Coyle nodded. “Only Merrin won’t play ball. He doesn’t show, after what’s happened to him in transit from Mars, he doesn’t trust Ward or anybody else who’s in on this thing. And Ward has a limited window before Filigree Steel shows up; he doesn’t have time to search the hull for the guy he’s supposed to be collecting.”
“Or,” offered Rovayo, “Ward climbs down into the hull and when he sees the mess, he freaks and runs.”
“Yeah, could work that way, too.” Coyle grimaced. “Either way, Merrin finds his own way out, then goes looking for Ward anyway. You know what that sounds like to me? Revenge.”
Sevgi turned to look at Marsalis. “That make sense to you?”
“Well, you know us thirteens.” Marsalis glanced across at Coyle.
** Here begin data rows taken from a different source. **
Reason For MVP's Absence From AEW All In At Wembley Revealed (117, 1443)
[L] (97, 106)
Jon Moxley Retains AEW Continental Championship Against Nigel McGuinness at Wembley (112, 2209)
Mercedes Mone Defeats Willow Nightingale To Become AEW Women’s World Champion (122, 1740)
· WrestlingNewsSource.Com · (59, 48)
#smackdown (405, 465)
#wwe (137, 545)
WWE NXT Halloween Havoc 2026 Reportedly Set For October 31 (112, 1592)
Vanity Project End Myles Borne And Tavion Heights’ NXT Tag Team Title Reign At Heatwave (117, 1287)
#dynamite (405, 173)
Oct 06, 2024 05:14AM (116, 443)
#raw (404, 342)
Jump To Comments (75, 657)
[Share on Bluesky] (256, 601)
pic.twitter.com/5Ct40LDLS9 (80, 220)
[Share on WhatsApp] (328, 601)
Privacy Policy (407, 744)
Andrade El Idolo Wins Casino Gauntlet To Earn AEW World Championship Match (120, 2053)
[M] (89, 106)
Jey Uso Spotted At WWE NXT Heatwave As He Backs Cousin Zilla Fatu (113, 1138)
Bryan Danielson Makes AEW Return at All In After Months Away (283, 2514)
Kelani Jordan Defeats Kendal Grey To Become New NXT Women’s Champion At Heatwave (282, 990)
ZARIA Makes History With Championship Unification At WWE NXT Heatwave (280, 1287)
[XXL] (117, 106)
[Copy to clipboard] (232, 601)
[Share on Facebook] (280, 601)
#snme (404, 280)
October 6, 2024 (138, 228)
He burlesqued a caricature Jesusland drawl. “We’re all real irrational when someone pisses us off.”
Coyle shrugged it off. “Yeah. What I heard.”
“Merrin’s just endured seven months in transit,” Norton pointed out. “He’s had to resort to cannibalism to survive. All because someone messed up his cryocap thaw. If he blamed Ward for that—”
“Or if Alicia here is right, and Ward did freak and run—” Coyle gestured. “Come on, however you look at it, this twi…this guy isn’t going to be in the most forgiving of moods. This is payback, pure and simple.”
“Marsalis.” Sevgi tried again. “I asked you what you think. You want to answer my question?”
He met her eyes. Face unreadable. “What do I think? I think we’re wasting our time here.”
Coyle snorted. Rovayo laid a hand on his arm. The black man barely looked in their direction. He took a step across the virtual apartment, faced the screen where Merrin was locked in freeze frame walking away, slipping out of the security camera’s angle of capture.
“He was clear,” he said slowly. “He’d beaten your half-arsed private sector security effort, he’d left them puking their guts up exactly as planned. He’d run rings around them, misdirected everyone’s attention, and then disappeared into local population, just the way he was trained. Going back for Ward meant exposing himself, coming out into the open again.” A long, speculative stare across at Coyle. “When you’re operational in enemy territory, you don’t take risks like that for some kind of revenge kick.”